What cued me in to the sudden split, wasn't actually any of these media venues, but it was a comment made by someone on Facebook, earlier today. They were exercising their disgust that the duo would sink a whopping $10 million dollars into a wedding, for a marriage that lasted less than one trimester, while starving children remained in the world. I don't know what one has to do with the other, but what confuses me further, is why a nobody from Facebook would give a crap about either.

I, personally, waste a lot of money on a wide variety of shit. At current, I own more DVD's and Blu-ray discs, than I will ever have time to watch, but I've never once been standing online at the video store and thought, "Hmm. I bet there's a starving little shit in Africa that could use a sandwich more than I need to watch the third season of 'Chuck'!!" Just as I'm certain that all the disloyal f*ckers who sucked $10M out of the Kardashian's and the E Network, never gave much thought either.

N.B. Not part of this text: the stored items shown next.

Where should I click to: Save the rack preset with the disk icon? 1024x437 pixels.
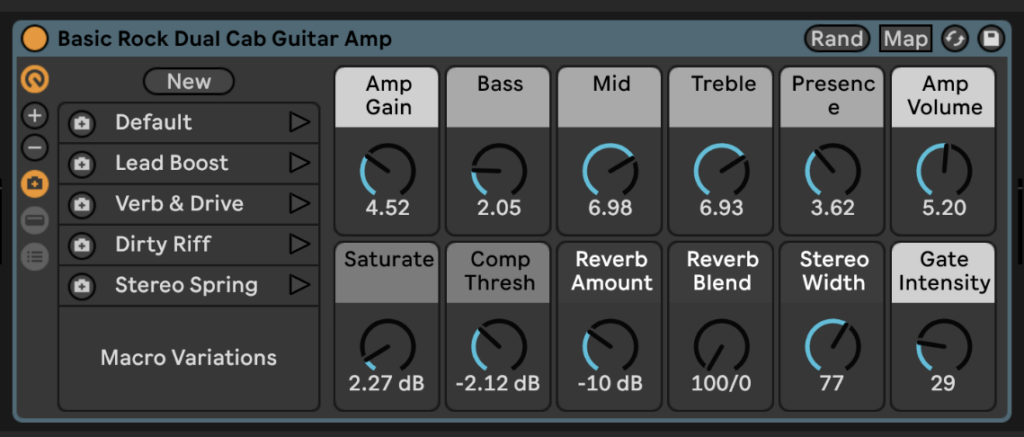990,39
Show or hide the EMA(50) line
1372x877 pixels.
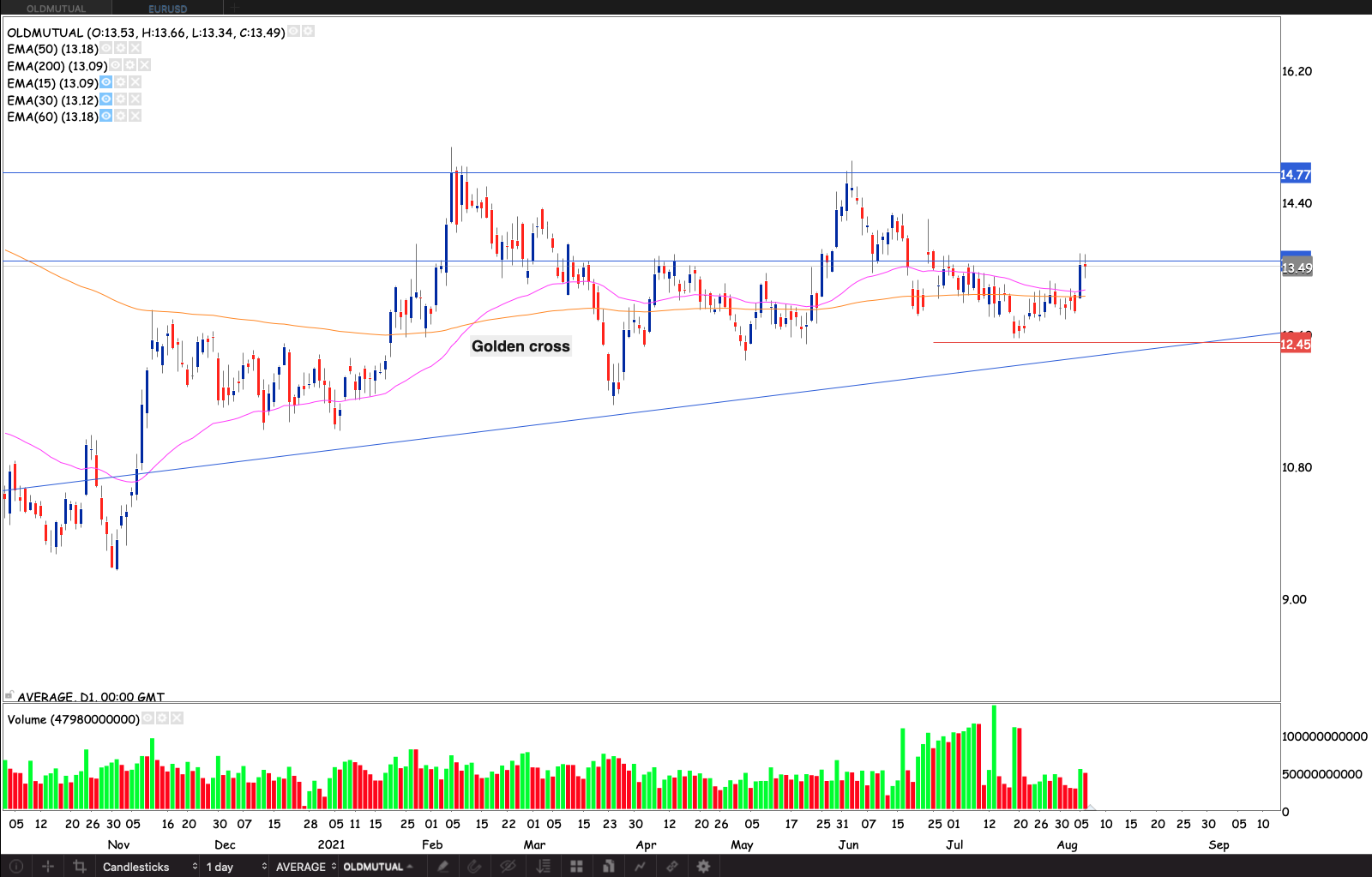[x=106, y=48]
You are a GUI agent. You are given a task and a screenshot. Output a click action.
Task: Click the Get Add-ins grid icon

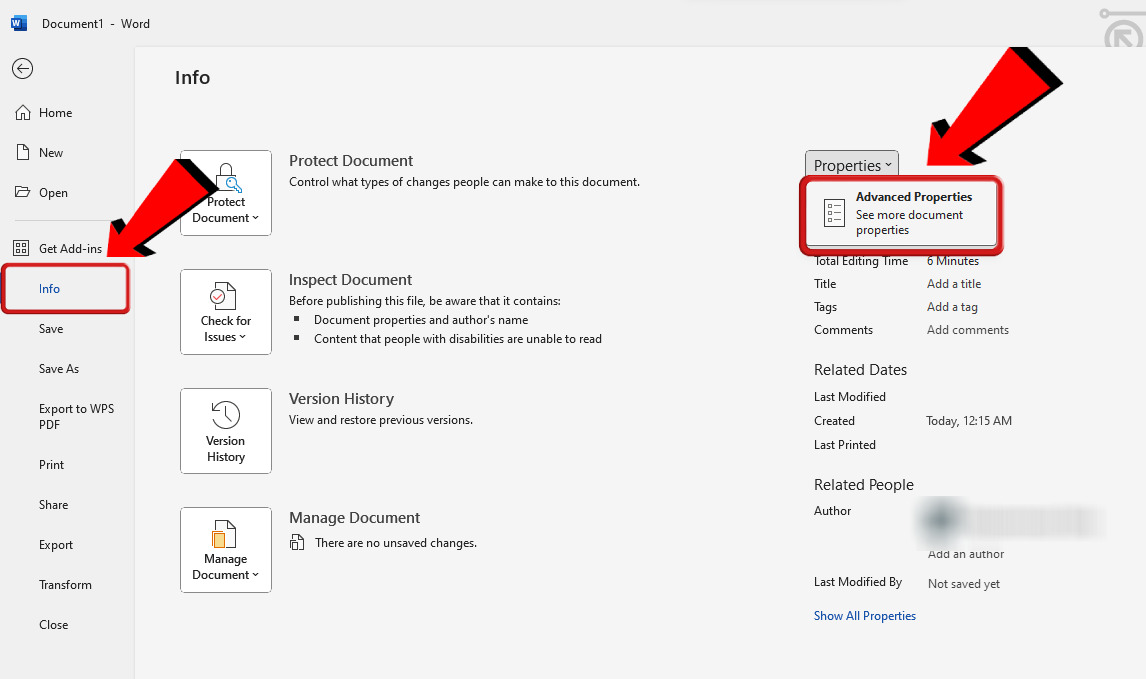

That addresses that. What irks me, is the ease in which people can dissolve something as beautiful as a marriage, without much effort in saving it. "In sickness and in health"; "For richer or poorer"; "For better or worse", these are all vows which are never addressed anymore. In fact, I believe this is, in part, why so many opt to write their own vows, so they don't feel obligated to keep to the former. It's a bubble-gum culture we live in. Popcorn and pizza, hot and ready at your fingertips after a few seconds in the microwave, rather than tediously watching over it as it cooks atop or in your oven. I've never had any soup that was slowly cooked over the burner on the stove, since I was a mere child. My patience can't stand that long, I need it NOW!

The same goes with people getting married. They want instant gratification. Slap on those rings. Chirp out a couple "I do's" and if you're not happy right away, then let's get a Cracker Jack divorce, so we can move on and ruin the lives of two more people.

Celebrities aren't the only one's guilty of this. They're likely the most guilty of perpetrating such practices, however, but definitely not the sole practitioners of speedy marriages. I have a cousin who was guilty of the same thing. I don't know how long she was with her beau, but the two decided they'd get married. I remember it was quite the affair. Not $10M worth, but it was a sizable event, all the same. My aunt and uncle and her two sisters, worked like motherf*ckers to get each and every detail perfect. From I remember, she was a lovely bride, decked out in a beautiful white gown. The whole day went off without a hitch and everyone involved, lived happily ever after. Well, NO, actually. The two of them, my cousin and her new husband, called 'er quits after only a couple short months. It was quite a shock to everyone in the family. What was more confusing, was why more planning hadn't gone into the aftermath of the marriage. "Irreconcilable differences" were cited, but what's more, I never got back the wonderful cow bell that I'd purchased for them for their wedding*. (*This was the first wedding that I decided to become "that guy" who bought the most absurd gift, and a cow bell that mounted to a wall, seemed like the perfect inaugural gift.)

Marriage is not to be an avenue to be trodden down lightly. I've considered it's bliss. I've seriously considered it. I even have a wedding song picked out for the occasion and a perspective-wife in which to propose to one day, if the opportunity ever presents itself again. I've thought out every prospective detail ahead of time to ensure a long and happy life. For when I get hitched, it'll be like the NWO said in the 90's..., "For Life!"

It does sadden me now, though, that Kim Kardashian marriage has come to an end. She and Kris seemed so happy in those photos on the cover of the National Inquirer. But it's not the lost between she and her former hubby, that bothers me so, but because I'm going to have to hear and read about this frivolous shit for the next six f*cking months. Move over Lindsay Lohan, there's a new bitch who needs to be the center of attention...! Seriously? I mean, who gives a shit. They tried marriage. They horribly failed at it. Now's the time to give them some space and move the f*ck on!!!